Что делать? Кто скажет ей правду? С Саней, как видно, бесполезно разговаривать. Он ничего ей не скажет, ни в чем не признается. В школе теперь никого нет. Придется ждать до понедельника… Поговорить с Мишей Фроловым? Ну конечно! Как это она раньше об этом не подумала? Приехала домой, захлопоталась, лишь мельком видела вчера Мишу. Дома ли он сейчас?

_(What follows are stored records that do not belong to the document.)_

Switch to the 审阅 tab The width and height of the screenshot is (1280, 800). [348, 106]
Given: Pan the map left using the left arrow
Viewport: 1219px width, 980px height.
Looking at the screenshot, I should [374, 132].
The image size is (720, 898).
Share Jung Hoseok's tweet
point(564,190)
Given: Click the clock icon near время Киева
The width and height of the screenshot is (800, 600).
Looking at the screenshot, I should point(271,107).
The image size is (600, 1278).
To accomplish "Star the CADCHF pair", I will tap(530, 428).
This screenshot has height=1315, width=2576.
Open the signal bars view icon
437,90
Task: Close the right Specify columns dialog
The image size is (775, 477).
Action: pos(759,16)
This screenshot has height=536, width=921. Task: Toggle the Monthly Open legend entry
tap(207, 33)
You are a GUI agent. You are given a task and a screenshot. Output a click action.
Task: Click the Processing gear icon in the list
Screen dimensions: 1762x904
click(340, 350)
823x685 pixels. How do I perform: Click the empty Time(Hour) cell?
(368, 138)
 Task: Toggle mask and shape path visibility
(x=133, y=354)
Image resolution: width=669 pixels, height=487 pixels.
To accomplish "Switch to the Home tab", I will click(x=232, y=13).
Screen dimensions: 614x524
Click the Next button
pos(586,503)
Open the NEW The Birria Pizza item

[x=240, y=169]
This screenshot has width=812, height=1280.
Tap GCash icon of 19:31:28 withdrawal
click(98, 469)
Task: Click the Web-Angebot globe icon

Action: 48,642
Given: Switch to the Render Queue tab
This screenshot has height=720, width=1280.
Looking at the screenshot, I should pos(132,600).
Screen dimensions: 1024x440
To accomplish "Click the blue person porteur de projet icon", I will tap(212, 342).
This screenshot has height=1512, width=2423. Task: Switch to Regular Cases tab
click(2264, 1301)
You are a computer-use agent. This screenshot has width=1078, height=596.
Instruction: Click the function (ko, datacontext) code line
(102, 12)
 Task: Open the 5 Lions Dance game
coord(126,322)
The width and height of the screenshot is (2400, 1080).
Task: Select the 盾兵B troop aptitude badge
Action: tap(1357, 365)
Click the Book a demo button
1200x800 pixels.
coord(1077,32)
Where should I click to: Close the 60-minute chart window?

Татьяна Михайловна очень дорожила дружбой Сани с Мишей. Миша чудный мальчик! Спокойный, уравновешенный, честный, правдивый. Он хорошо учится, помогает матери по хозяйству, любит читать, любит мастерить — все умеет делать, даже приготовить несложный обед.

Когда Саня ушел гулять, она постучала к Фроловым. Миша был дома. Татьяна Михайловна позвала его к себе в комнату.

— Миша! Мне хочется поговорить с тобой, посоветоваться. С Саней, кажется, творится что-то неладное. Ты что-нибудь знаешь о нем?

Миша молчал.

— Я прошу тебя, не скрытничай. Я так обеспокоена! Я всегда тебе верила, скажи мне правду.

— Я не собираюсь вас обманывать, — сказал Миша и посмотрел прямо, открыто в глаза Татьяне Михайловне. — Но я не хочу и ябедничать. Где Санька? Давайте я все скажу откровенно при нем.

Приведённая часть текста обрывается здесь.